-- WHAT THE EXERCISE ASKS --
Reproduce the listing verbatim.

-- INPUT RECORDS --
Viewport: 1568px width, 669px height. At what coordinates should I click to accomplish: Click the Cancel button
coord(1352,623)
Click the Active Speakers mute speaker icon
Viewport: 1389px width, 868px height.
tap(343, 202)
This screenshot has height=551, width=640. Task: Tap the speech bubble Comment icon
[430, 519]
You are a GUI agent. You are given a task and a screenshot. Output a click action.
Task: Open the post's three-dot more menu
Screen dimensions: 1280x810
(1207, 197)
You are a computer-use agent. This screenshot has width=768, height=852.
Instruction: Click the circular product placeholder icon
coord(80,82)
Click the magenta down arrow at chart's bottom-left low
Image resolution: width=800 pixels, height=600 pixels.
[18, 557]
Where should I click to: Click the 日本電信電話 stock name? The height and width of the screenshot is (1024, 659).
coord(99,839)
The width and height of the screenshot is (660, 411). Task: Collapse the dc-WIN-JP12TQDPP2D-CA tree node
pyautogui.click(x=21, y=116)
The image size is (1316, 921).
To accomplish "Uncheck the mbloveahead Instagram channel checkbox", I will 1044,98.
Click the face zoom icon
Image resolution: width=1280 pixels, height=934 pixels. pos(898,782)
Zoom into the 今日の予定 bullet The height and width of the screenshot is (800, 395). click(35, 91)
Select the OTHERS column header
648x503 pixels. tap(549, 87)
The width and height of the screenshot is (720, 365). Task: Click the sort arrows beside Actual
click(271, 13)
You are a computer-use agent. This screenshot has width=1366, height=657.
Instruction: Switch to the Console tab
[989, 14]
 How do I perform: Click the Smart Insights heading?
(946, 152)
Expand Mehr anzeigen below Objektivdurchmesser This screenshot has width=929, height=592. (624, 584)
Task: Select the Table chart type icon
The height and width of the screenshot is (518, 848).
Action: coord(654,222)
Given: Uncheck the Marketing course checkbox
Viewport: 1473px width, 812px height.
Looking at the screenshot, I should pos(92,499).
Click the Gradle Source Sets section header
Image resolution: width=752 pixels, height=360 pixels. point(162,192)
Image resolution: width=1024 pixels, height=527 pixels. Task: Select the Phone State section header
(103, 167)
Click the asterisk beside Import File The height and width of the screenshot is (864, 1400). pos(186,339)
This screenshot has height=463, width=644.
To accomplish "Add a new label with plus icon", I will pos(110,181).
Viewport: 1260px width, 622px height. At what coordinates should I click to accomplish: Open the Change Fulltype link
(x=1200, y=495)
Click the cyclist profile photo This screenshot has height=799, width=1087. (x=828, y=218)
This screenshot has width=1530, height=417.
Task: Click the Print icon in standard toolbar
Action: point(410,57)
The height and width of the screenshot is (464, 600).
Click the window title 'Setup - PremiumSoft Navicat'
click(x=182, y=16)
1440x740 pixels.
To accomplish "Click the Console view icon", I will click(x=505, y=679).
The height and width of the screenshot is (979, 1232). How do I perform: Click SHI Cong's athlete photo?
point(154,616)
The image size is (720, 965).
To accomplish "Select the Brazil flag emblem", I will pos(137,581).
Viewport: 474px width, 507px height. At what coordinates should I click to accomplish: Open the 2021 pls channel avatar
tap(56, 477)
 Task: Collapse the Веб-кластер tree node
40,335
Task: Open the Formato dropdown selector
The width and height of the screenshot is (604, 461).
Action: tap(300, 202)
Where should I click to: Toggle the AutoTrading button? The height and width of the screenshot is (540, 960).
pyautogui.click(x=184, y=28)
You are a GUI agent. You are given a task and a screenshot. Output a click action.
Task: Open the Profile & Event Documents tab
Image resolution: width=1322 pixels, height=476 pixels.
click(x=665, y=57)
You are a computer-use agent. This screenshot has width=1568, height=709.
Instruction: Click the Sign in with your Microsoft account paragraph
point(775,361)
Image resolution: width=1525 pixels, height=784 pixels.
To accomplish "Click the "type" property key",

-- ANSWER --
Viewport: 1568px width, 669px height. At what coordinates should I click to accomplish: Click the Cancel button
coord(1352,623)
Click the Active Speakers mute speaker icon
Viewport: 1389px width, 868px height.
tap(343, 202)
This screenshot has height=551, width=640. Task: Tap the speech bubble Comment icon
[430, 519]
You are a GUI agent. You are given a task and a screenshot. Output a click action.
Task: Open the post's three-dot more menu
Screen dimensions: 1280x810
(1207, 197)
You are a computer-use agent. This screenshot has width=768, height=852.
Instruction: Click the circular product placeholder icon
coord(80,82)
Click the magenta down arrow at chart's bottom-left low
Image resolution: width=800 pixels, height=600 pixels.
[18, 557]
Where should I click to: Click the 日本電信電話 stock name? The height and width of the screenshot is (1024, 659).
coord(99,839)
The width and height of the screenshot is (660, 411). Task: Collapse the dc-WIN-JP12TQDPP2D-CA tree node
pyautogui.click(x=21, y=116)
The image size is (1316, 921).
To accomplish "Uncheck the mbloveahead Instagram channel checkbox", I will 1044,98.
Click the face zoom icon
Image resolution: width=1280 pixels, height=934 pixels. pos(898,782)
Zoom into the 今日の予定 bullet The height and width of the screenshot is (800, 395). click(35, 91)
Select the OTHERS column header
648x503 pixels. tap(549, 87)
The width and height of the screenshot is (720, 365). Task: Click the sort arrows beside Actual
click(271, 13)
You are a computer-use agent. This screenshot has width=1366, height=657.
Instruction: Switch to the Console tab
[989, 14]
 How do I perform: Click the Smart Insights heading?
(946, 152)
Expand Mehr anzeigen below Objektivdurchmesser This screenshot has width=929, height=592. (624, 584)
Task: Select the Table chart type icon
The height and width of the screenshot is (518, 848).
Action: coord(654,222)
Given: Uncheck the Marketing course checkbox
Viewport: 1473px width, 812px height.
Looking at the screenshot, I should pos(92,499).
Click the Gradle Source Sets section header
Image resolution: width=752 pixels, height=360 pixels. point(162,192)
Image resolution: width=1024 pixels, height=527 pixels. Task: Select the Phone State section header
(103, 167)
Click the asterisk beside Import File The height and width of the screenshot is (864, 1400). pos(186,339)
This screenshot has height=463, width=644.
To accomplish "Add a new label with plus icon", I will pos(110,181).
Viewport: 1260px width, 622px height. At what coordinates should I click to accomplish: Open the Change Fulltype link
(x=1200, y=495)
Click the cyclist profile photo This screenshot has height=799, width=1087. (x=828, y=218)
This screenshot has width=1530, height=417.
Task: Click the Print icon in standard toolbar
Action: point(410,57)
The height and width of the screenshot is (464, 600).
Click the window title 'Setup - PremiumSoft Navicat'
click(x=182, y=16)
1440x740 pixels.
To accomplish "Click the Console view icon", I will click(x=505, y=679).
The height and width of the screenshot is (979, 1232). How do I perform: Click SHI Cong's athlete photo?
point(154,616)
The image size is (720, 965).
To accomplish "Select the Brazil flag emblem", I will pos(137,581).
Viewport: 474px width, 507px height. At what coordinates should I click to accomplish: Open the 2021 pls channel avatar
tap(56, 477)
 Task: Collapse the Веб-кластер tree node
40,335
Task: Open the Formato dropdown selector
The width and height of the screenshot is (604, 461).
Action: tap(300, 202)
Where should I click to: Toggle the AutoTrading button? The height and width of the screenshot is (540, 960).
pyautogui.click(x=184, y=28)
You are a GUI agent. You are given a task and a screenshot. Output a click action.
Task: Open the Profile & Event Documents tab
Image resolution: width=1322 pixels, height=476 pixels.
click(x=665, y=57)
You are a computer-use agent. This screenshot has width=1568, height=709.
Instruction: Click the Sign in with your Microsoft account paragraph
point(775,361)
Image resolution: width=1525 pixels, height=784 pixels.
To accomplish "Click the "type" property key",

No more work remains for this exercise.